Though the light of the sun be hidden,
Though his race be run,
Though we sail in a sea forbidden
To the golden sun:
Though we wander alone, unknowing—
Oh, heart of mine—
The path of the strange sea-going,
Of the blood-red brine;
Yet endure! We shall not be shaken
By things worse than these;
We have ‘scaped, when our friends were taken,
On the unsailed seas;
Worse deaths have we faced and fled from,
In the Cyclops’ den,
When the floor of his cave ran red from
The blood of men;
Worse griefs have we known undaunted,
Worse fates have fled;
When the Isle that our long love haunted
Lay waste and dead!
So he was chanting when he descried, faint and far off, a red glow cast up along the darkness like sunset on the sky of the Under-world. For this light he steered, and soon he saw two tall pillars of flame blazing beside each other, with a narrow space of night between them. He helmed the ship towards these, and when he came near them they were like two mighty mountains of wood burning far into heaven, and each was lofty as the pyre that blazes over men slain in some red war, and each pile roared and flared above a steep crag of smooth black basalt, and between the burning mounds of fire lay the flame-flecked water of a haven.

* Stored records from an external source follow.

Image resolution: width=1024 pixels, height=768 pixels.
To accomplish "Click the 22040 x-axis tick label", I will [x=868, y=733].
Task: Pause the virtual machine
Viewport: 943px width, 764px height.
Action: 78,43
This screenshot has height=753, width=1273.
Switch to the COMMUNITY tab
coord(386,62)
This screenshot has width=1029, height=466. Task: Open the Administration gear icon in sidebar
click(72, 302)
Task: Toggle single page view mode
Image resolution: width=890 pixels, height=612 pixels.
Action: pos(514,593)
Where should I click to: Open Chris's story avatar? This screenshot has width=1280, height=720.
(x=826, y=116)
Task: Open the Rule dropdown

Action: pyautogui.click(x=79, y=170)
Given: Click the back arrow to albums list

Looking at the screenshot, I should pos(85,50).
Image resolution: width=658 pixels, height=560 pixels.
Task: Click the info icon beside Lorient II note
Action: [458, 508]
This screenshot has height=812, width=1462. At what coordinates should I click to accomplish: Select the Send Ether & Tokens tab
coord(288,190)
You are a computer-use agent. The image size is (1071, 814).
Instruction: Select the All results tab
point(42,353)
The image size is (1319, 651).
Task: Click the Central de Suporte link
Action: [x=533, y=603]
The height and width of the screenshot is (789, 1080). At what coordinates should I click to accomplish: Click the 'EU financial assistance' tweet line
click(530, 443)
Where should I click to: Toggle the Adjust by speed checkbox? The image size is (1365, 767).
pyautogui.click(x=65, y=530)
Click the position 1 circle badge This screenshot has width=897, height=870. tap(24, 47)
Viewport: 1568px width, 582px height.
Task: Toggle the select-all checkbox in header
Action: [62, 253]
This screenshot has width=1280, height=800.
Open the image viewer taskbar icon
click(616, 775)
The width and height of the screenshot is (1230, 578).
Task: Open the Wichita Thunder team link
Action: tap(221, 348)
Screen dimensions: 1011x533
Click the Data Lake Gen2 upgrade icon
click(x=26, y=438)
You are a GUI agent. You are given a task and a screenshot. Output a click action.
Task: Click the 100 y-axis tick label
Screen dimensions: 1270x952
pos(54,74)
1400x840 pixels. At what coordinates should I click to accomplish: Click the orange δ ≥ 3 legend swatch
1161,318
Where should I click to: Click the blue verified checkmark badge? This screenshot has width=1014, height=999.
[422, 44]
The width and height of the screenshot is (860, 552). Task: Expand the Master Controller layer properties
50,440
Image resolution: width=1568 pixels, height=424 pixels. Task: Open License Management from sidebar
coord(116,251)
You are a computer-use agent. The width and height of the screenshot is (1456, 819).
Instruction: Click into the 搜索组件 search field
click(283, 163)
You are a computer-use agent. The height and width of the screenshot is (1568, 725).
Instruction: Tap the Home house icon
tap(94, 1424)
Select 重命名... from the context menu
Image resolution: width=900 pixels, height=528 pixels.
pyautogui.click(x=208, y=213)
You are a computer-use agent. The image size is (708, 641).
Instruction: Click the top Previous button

The ship neared the haven and the Wanderer saw, moving like fireflies through the night, the lanterns in the prows of boats, and from one of the boats a sailor hailed him in the speech of the people of Egypt, asking him if he desired a pilot.
“Yea,” he shouted. The boat drew near, and the pilot came aboard, a torch in his hand; but when his eyes fell on the dead men in the ship, and the horror hanging from the yard, and the captain bound to the iron bar, and above all, on the golden armour of the hero, and on the spear-point fast in his helm, and on his terrible face, he shrank back in dread, as if the God Osiris himself, in the Ship of Death, had reached the harbour. But the Wanderer bade him have no fear, telling him that he came with much wealth and with a great gift for the Pharaoh. The pilot, therefore, plucked up heart, and took the helm, and between the two great hills of blazing fire the vessel glided into the smooth waters of the River of Egypt, the flames glittering on the Wanderer’s mail as he stood by the mast and chanted the Song of the Bow.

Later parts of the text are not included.